*Aim 1:* In the driveway stain thread, which store sold the stripper that sore thumb used?
*Aim 2:* Put this sentence from the driveway stain thread into Spanish: "Prep work on the concrete is IMPORTANT."
*Aim 3:* Pick up the thread on removing driveway stain where its last post stops, and write what comes next.

*Selected extract:*
* begin *

# Removing H&C Concrete Driveway Water Based Stain



## stadry (Jun 20, 2009)

good ol' sher-wms - they own h&c,,, we got to be expert @ removing the stuff in augusta but it rqd resurfacing the d/w,,, we'd scarify the top, put down a new surface of polymer-modified conc, then do whatever our clients wished to have for a final finish,,, wasn't cheap then & still isn't.

yes, products have improved but i don't know any pro's who use sher-wms other than painters & h/o-diy-er's,,, usually none of them know jack about conc

what was the stripper - beaneedoo ?

irc


----------



## sore thumb (Mar 31, 2013)

I'm the poster child for don't know jack about concrete. Do not recall the strippers name. It was the most powerful stripper Ace Hardware sold. Our Ace has since closed. Can't afford the ideal solution you have described. Our goal is to get rid of what is left and live with the natural concrete finish. Sometimes DIY should be changed to DNDI "Do Not Do It". Again, thanks.


----------



## stadry (Jun 20, 2009)

beaneedoo MAY work - may not,,, you might also have luck w/' elephant snot ',,, either google or eBay

irc


----------



## MTN REMODEL LLC (Sep 11, 2010)

Not sure.... I have not used myself.... but I have two good reports on it from respectable references.

You might want to paint, YES PAINT, over it with Rustoleums Restore EXTREEM.

*Interested in any others experience with it....* I've had excellent results on krapy sidewalks and outside slabs with their regular restore... and EXTREEM is made for driveways......

Prep work on the concrete is IMPORTANT.

Best


----------



## stadry (Jun 20, 2009)

that'll be interesting, mtn, & suggests rustoleum made some changes when they bought the co who started the stuff,,, would you report in a year on the status ?

we had horrible experience - notwithstanding no factory support as did a colleague in atl,,, the only good thing i've heard is that the apron store's selling it - that doesn't impress me as no pro i know used behr paint NOR ridgid apron store tools

the tv commercials look like fun & everyone likes the rolling cat - BUT for how long ? all & all, its still probably better than a sharp stick in the eye

irc


----------



## MTN REMODEL LLC (Sep 11, 2010)

IRC...... Your thoughts/comments/experience is highly regarded by me....

Maybe I've just plain been lucky... certainly as a GC I do not have the extent of concrete experience that you encounter.

But... I do swear by Rustoleum products... from their specialty sprays cans to specialty brush on cans.,......

Their technical has been super responsive to me.

* end *

*Data section:*
* begin *

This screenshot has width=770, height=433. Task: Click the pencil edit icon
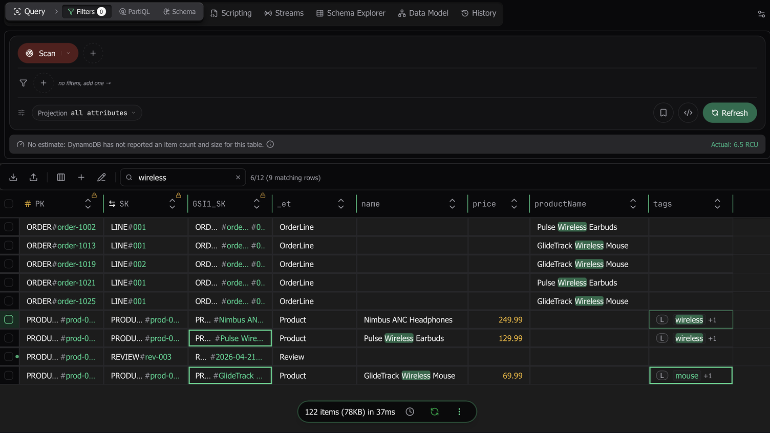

* end *

*Reply 1:* Ace Hardware, which sold it as its most powerful stripper.

*Reply 2:* El trabajo de preparación del concreto es IMPORTANTE.

*Reply 3:*
*In fact, coincidental with this thread*, I had two pending paint issues and I attach the response from an area manager that I received last night.

(One issue is using their Hammered product on 280 feet of 4" spaced railing, and I could not get locally two test colors before proceeding, and he is shipping them to me.)

(The other is a krappy concrete driveway, that I would like to put their Extreem on.... I have loved their regular restore for sidewalks/patios.)

Note for this thread, I did point out that PREP IS IMPORTANT, but I should have elaborated for the OP concerning the porosity of the stripped HC. 

Kevin at Rustoleum points that out:

"Hey Peter,


The quart samples of the hammered dark and brown shipped earlier this week. Shipping time takes 4 to 5 days so I would expect to see them Friday or possible Monday. I can also pull tracking information if needed. 


Restoleum does in fact make a restore extreme concrete coating (an acrylic polymer). It is currently sold through Home Depot and Lowe's in a short filled five gallon pail. Actual quantity is four gallons. *Please make sure to read the application directions carefully because it is for brushed concrete or properly prepared concrete. If applied to smooth finish concrete or sealed concrete failure is likely.* If you sprinkle a little water on the concrete and it soaks in then the concrete is porous and suitable for application. Square foot coverage for the 4gallon pail will be 100 to 120sq/ft with two coat application. 


Hope this helps! Feel free to let me know if you have any other questions!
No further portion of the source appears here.